問題文 a — 元の文章で「ヤクザ博士」と呼ばれている人物は誰ですか。

元の文章 —
_ _ _ _ _ _ _
『リバーベッド』単行本第1巻発売記念! 「ヤクザ博士」の最速レビュー

追い詰められる少年たちをリアルに描く鬼作『リバーベッド』第1巻発売中

ついに「他人事ではない」少年犯罪の泥沼を活写した話題作『リバーベッド』の単行本が発売された。
これを記念して、近著『テキヤの掟』(角川新書)も重版を重ねるなど、アウトローをテーマとした研究で知られる「ヤクザ博士」こと廣末登氏が緊急特別寄稿。『リバーベッド』のリアルさはどこにあるのか、自らの不良経験も踏まえてどこよりも早くレビューする!


警察庁によると、刑法犯認知件数は、ピーク時の2002年(約285万件)から減少を続け、21年は戦後最少の56万8104件を記録していた。昨年は自転車盗や路上での暴行・傷害などの「街頭犯罪」が前年比14.4%増えて20万1619件となり、全体の認知件数を押し上げた。警察庁は、コロナ禍の行動制限の緩和が、街頭犯罪の増加につながったとみている(「読売新聞」2022年2月3日)。

ただ、そうとはいえ、総じてみると、わが国は安心・安全社会を維持できているようにみえる。一方で、平成後期から令和における一部少年の行き過ぎた犯罪には、眉をひそめるようなものも散見される。

 

シンプルだった昭和時代の少年非行

筆者の時代──1980年代初頭の少年非行といえば、タバコ、シンナー、喧嘩、校内暴力、集団危険行為等、深夜徘徊、万引き、自転車・原付バイク盗など、オーソドックスな内容の非行であった。

喧嘩なども、相手をやること、相手からやられることがあり、「やめ時」を身体で覚えていた。だから、死亡事故につながることは少なかったのだ。

もっとも、先生や親より恐ろしいのが不良の先輩であったことは、おそらく今も昔も変わっていないと思う。

とはいえ、彼らから要求されるのは「タバコ買ってこい」や「コーヒー買ってこい」(いずれも代金は下級生持ちで)、たまに「パー券(パーティ券)買え」とか言われる程度。
_ _ _ _ _ _ _
練習用の記録 —
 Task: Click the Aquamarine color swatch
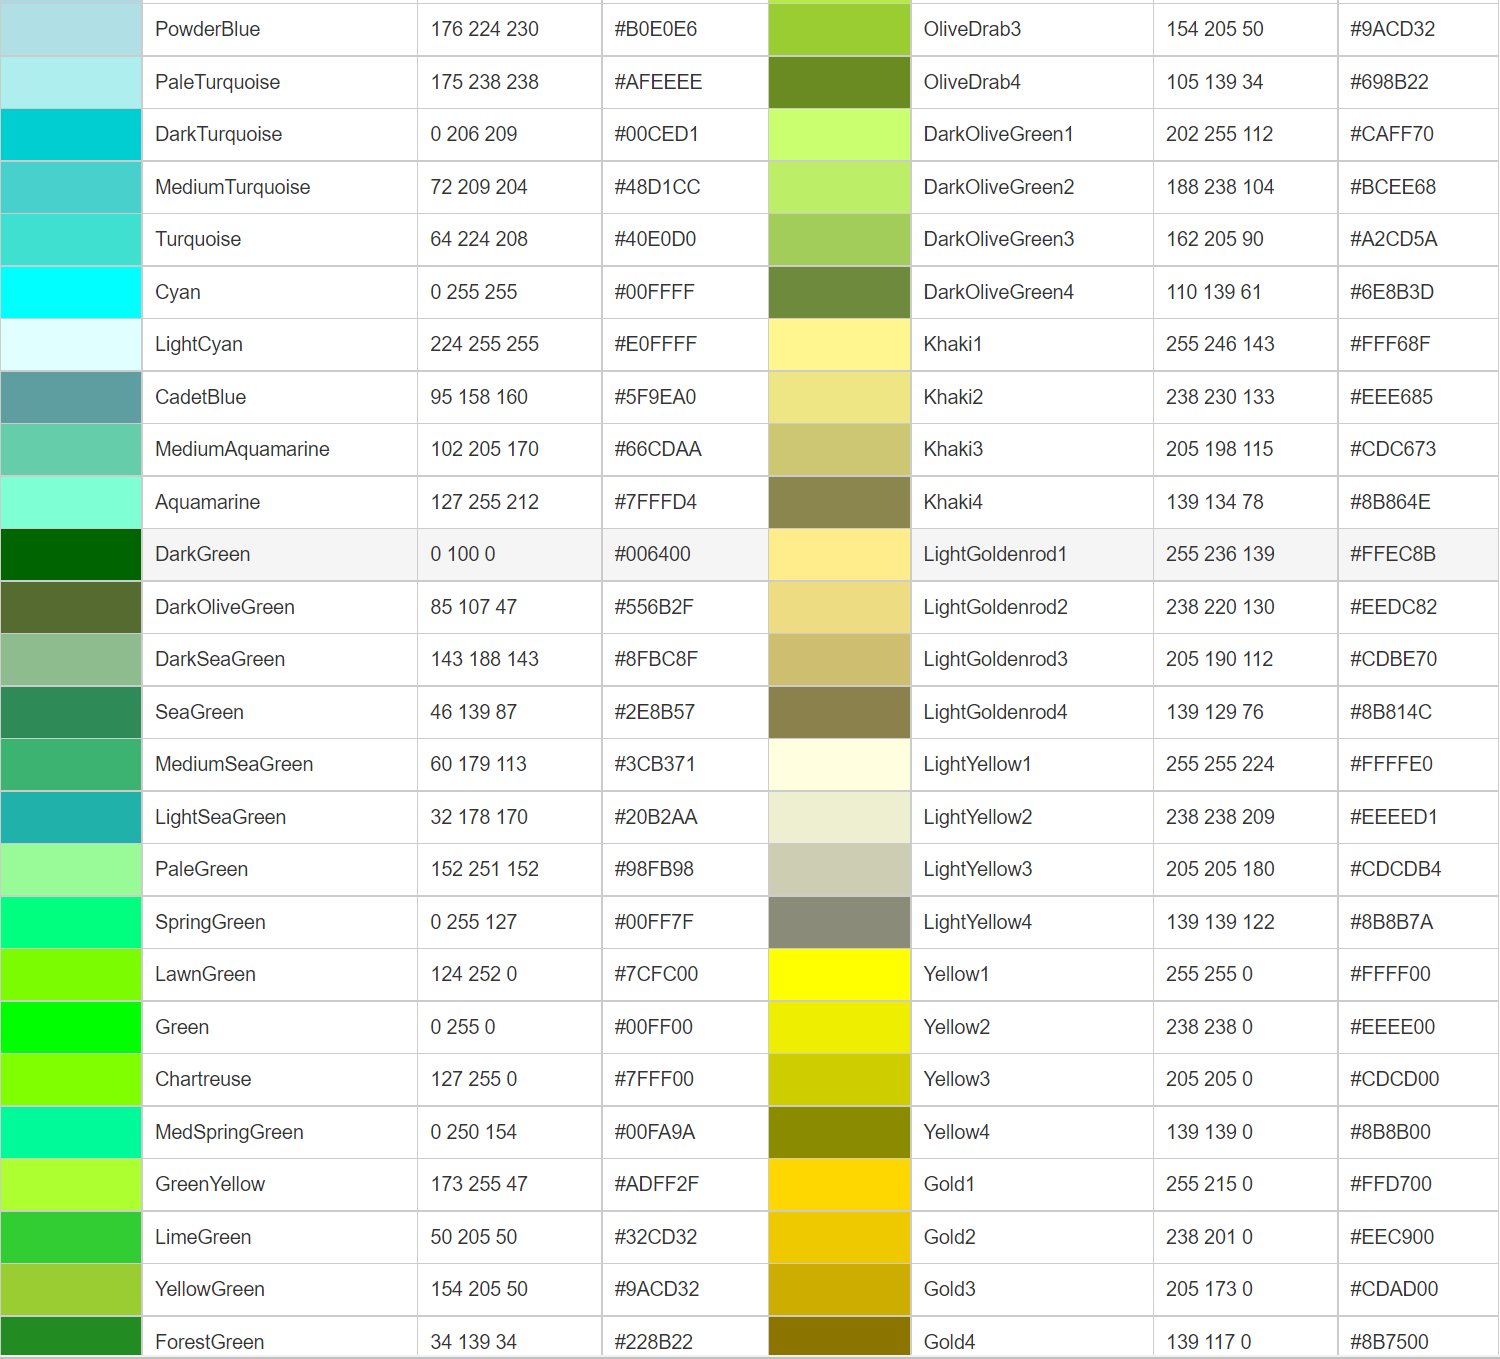(70, 501)
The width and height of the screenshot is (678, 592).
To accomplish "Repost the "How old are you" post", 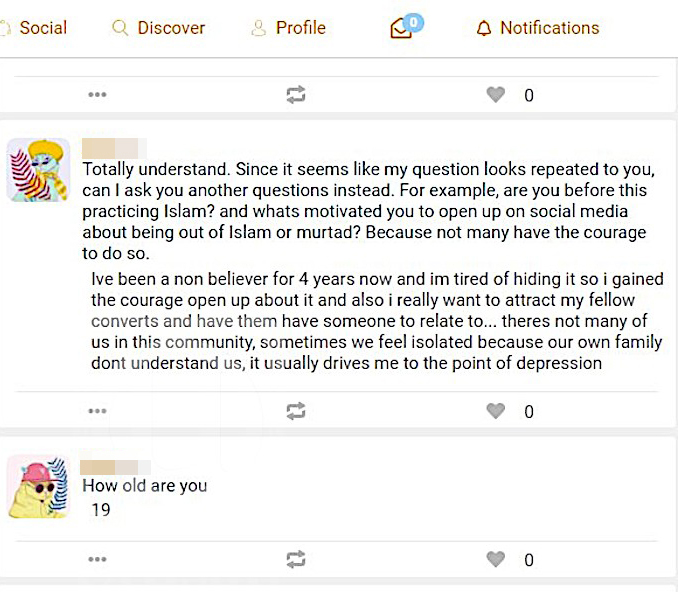I will 295,559.
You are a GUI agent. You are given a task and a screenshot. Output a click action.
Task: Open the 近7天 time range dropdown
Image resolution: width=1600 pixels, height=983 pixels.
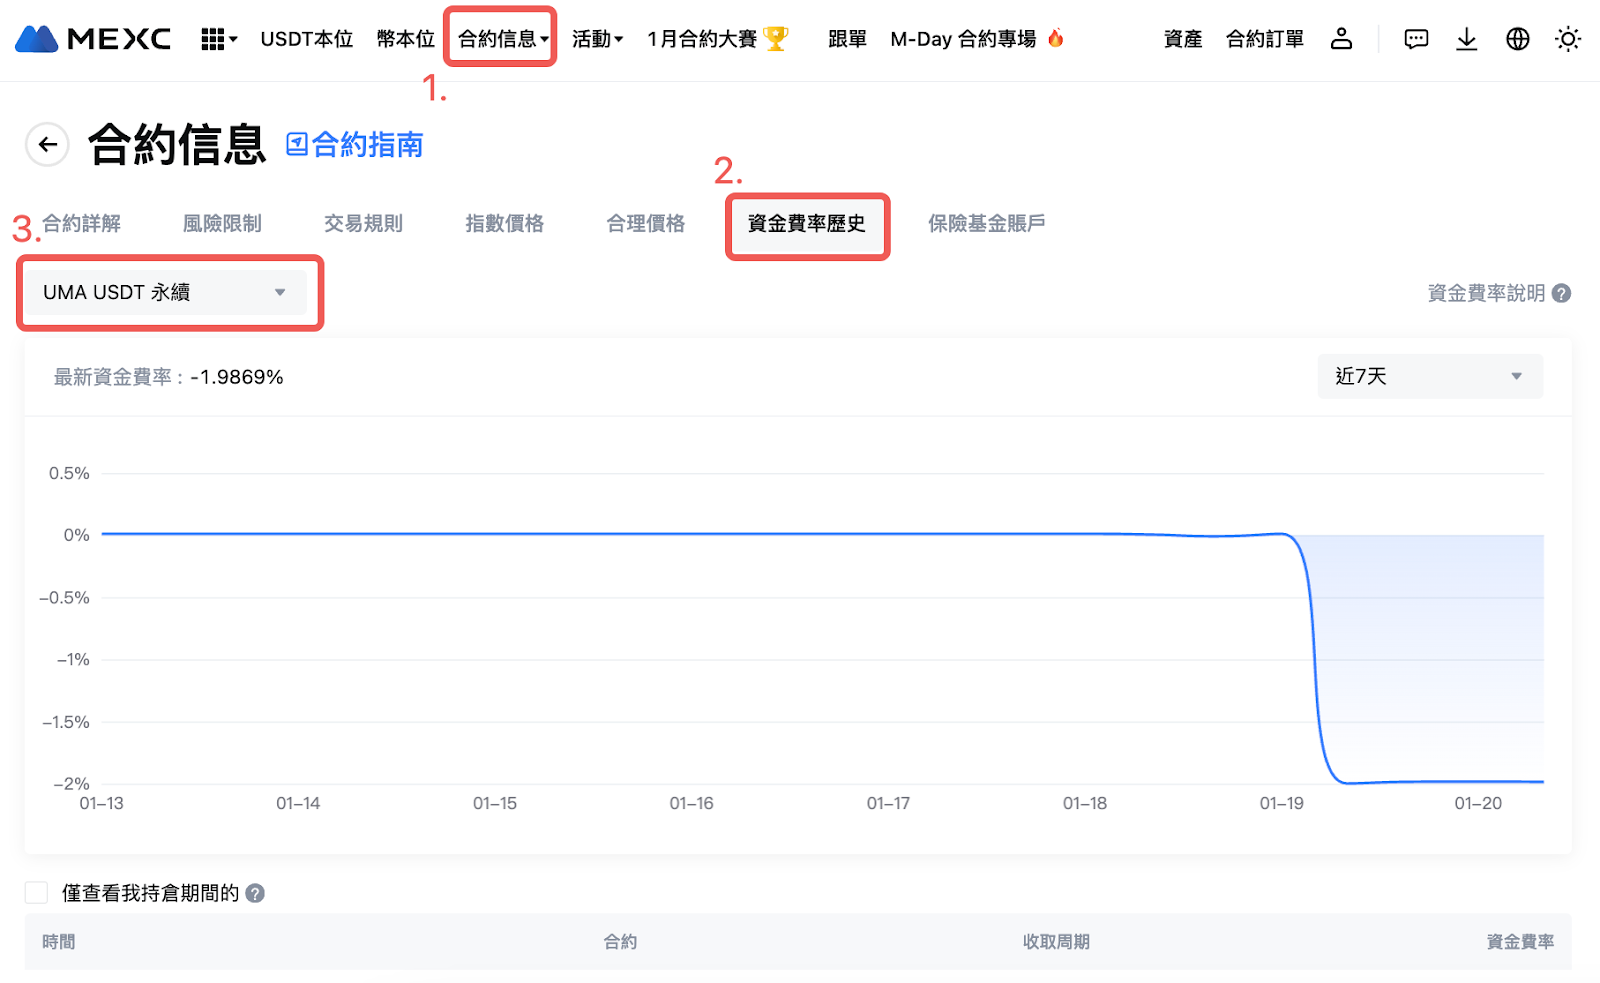pos(1429,376)

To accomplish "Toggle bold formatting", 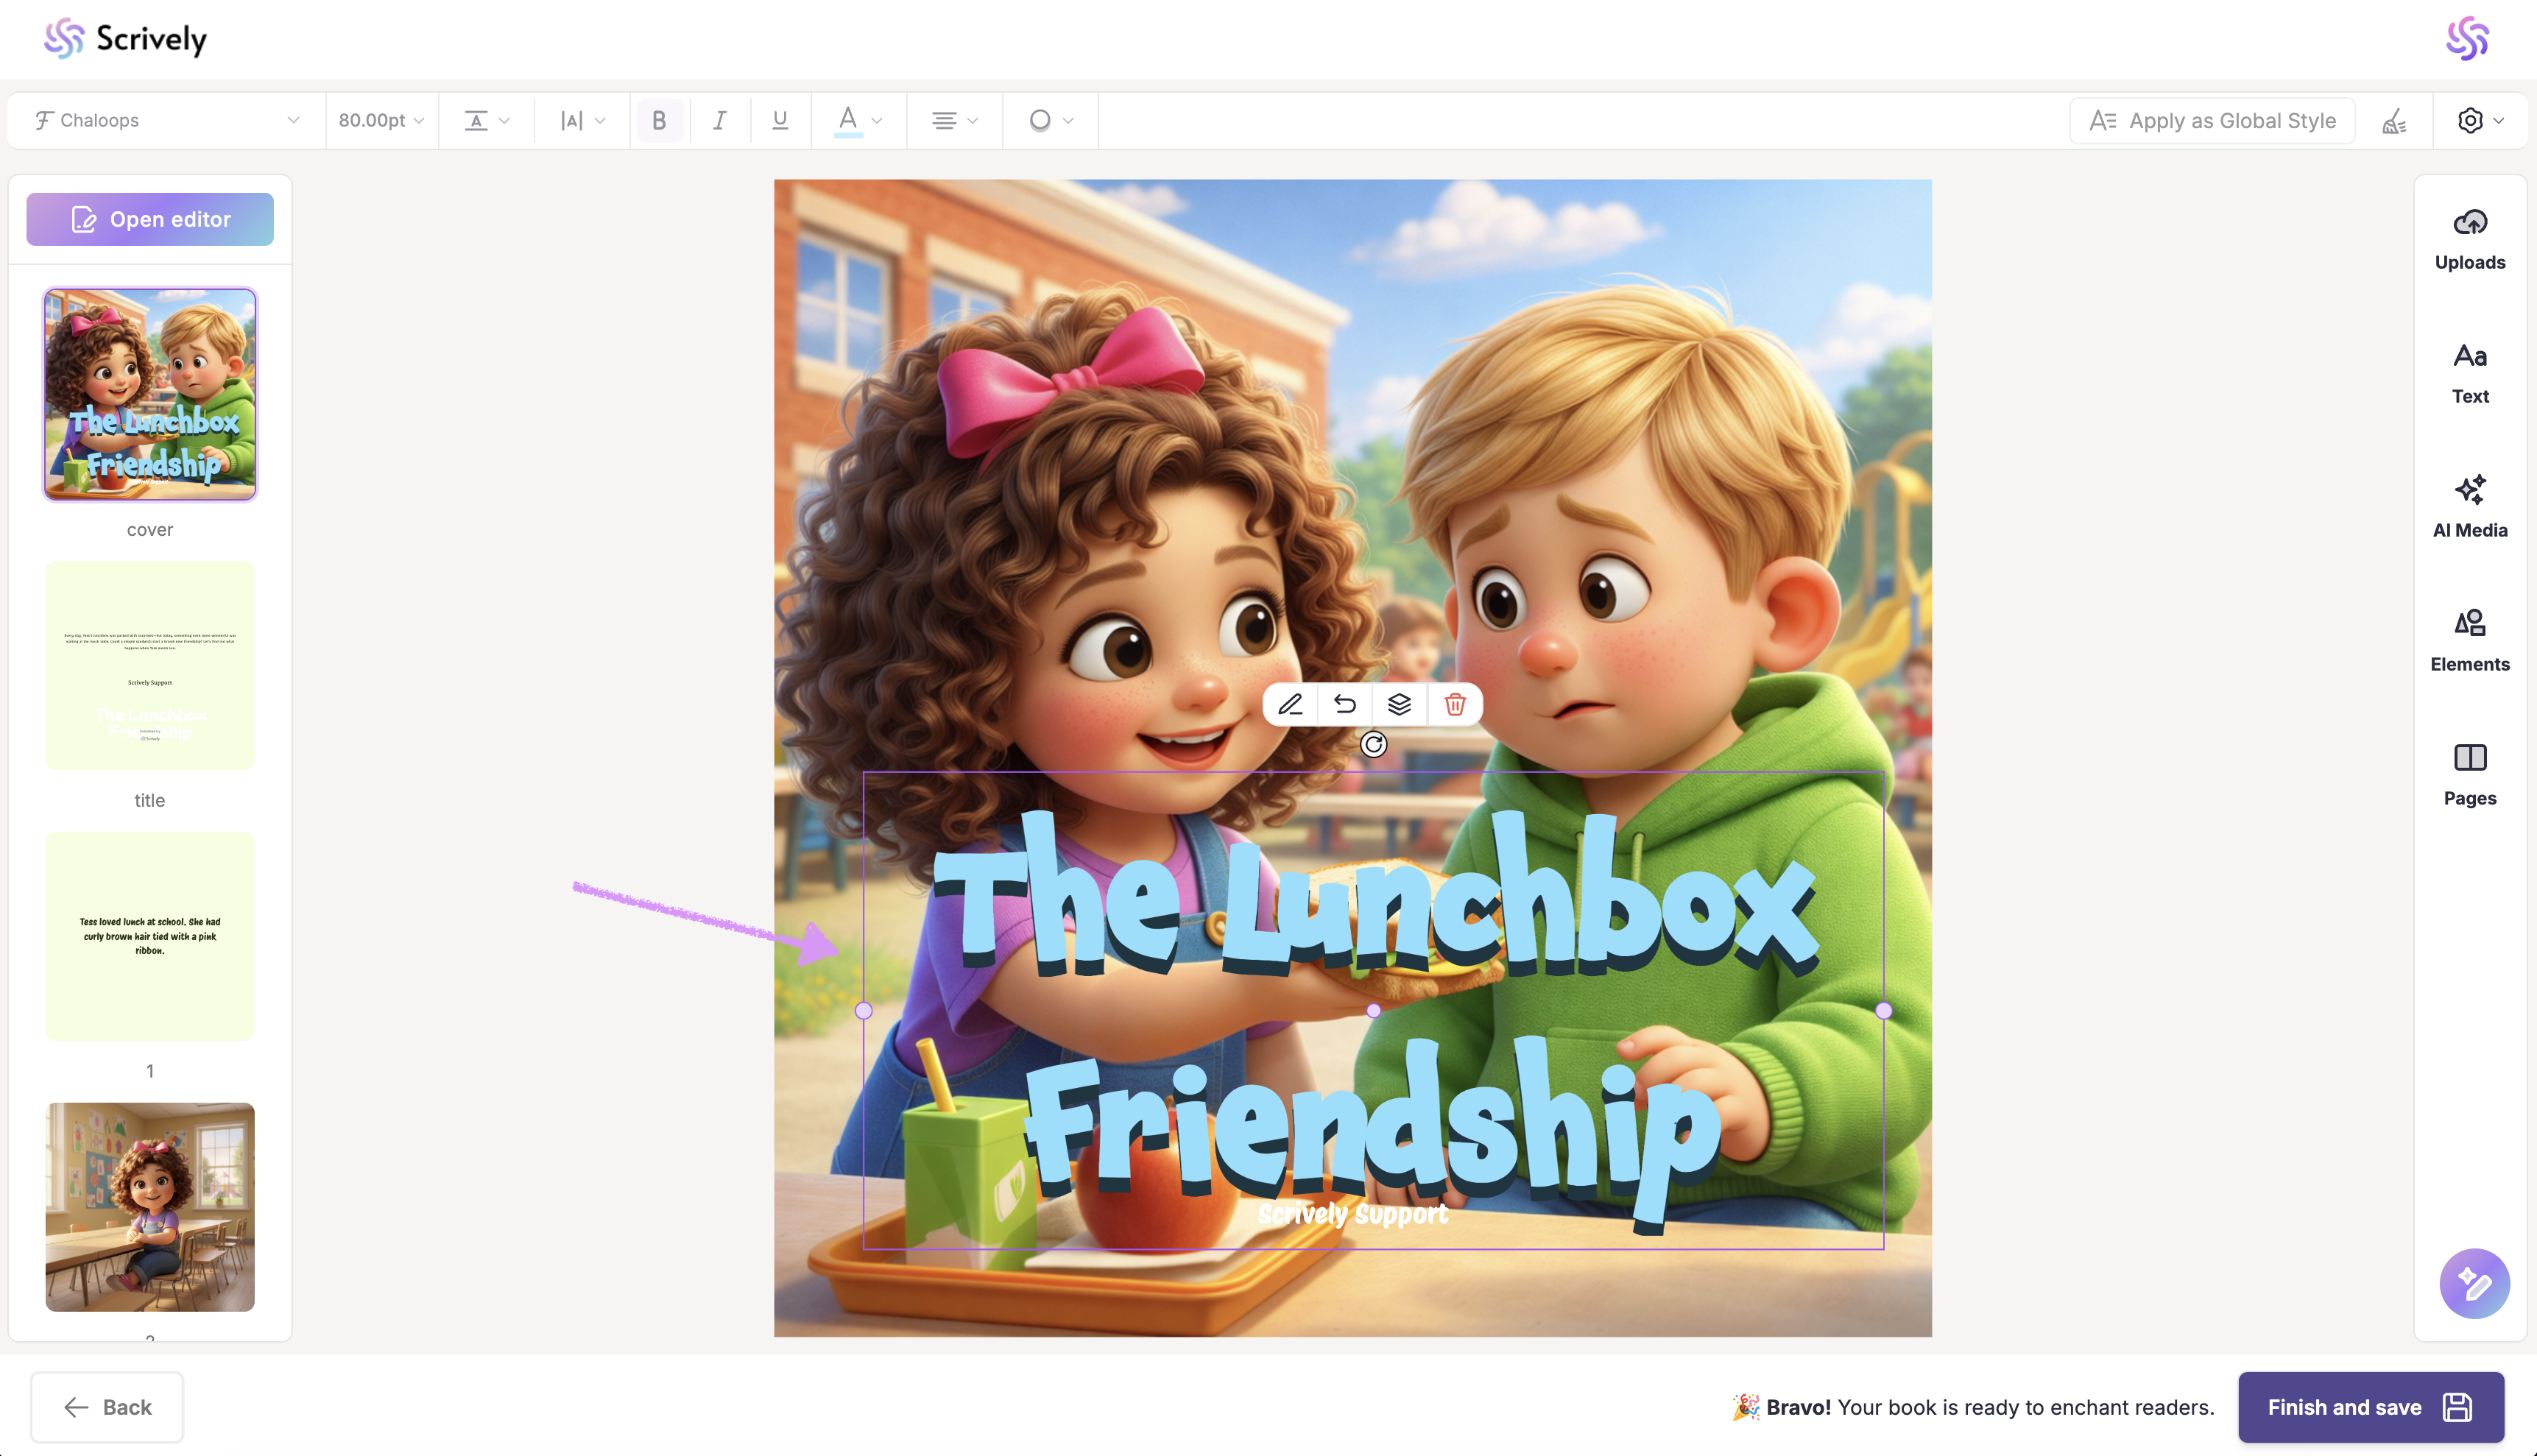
_ _ _ _ _ _ _
問題文 b — 記録の中で「You are a GUI」を含む行から記録の最後の行までを、両端の行も含めてそのまま書き出してください。画像は答えに入れないでください。

解答例 a — 廣末登氏です。

解答例 b —
You are a GUI agent. You are given a task and a screenshot. Output a click action.
Task: Open the 近7天 time range dropdown
Image resolution: width=1600 pixels, height=983 pixels.
pos(1429,376)

To accomplish "Toggle bold formatting", 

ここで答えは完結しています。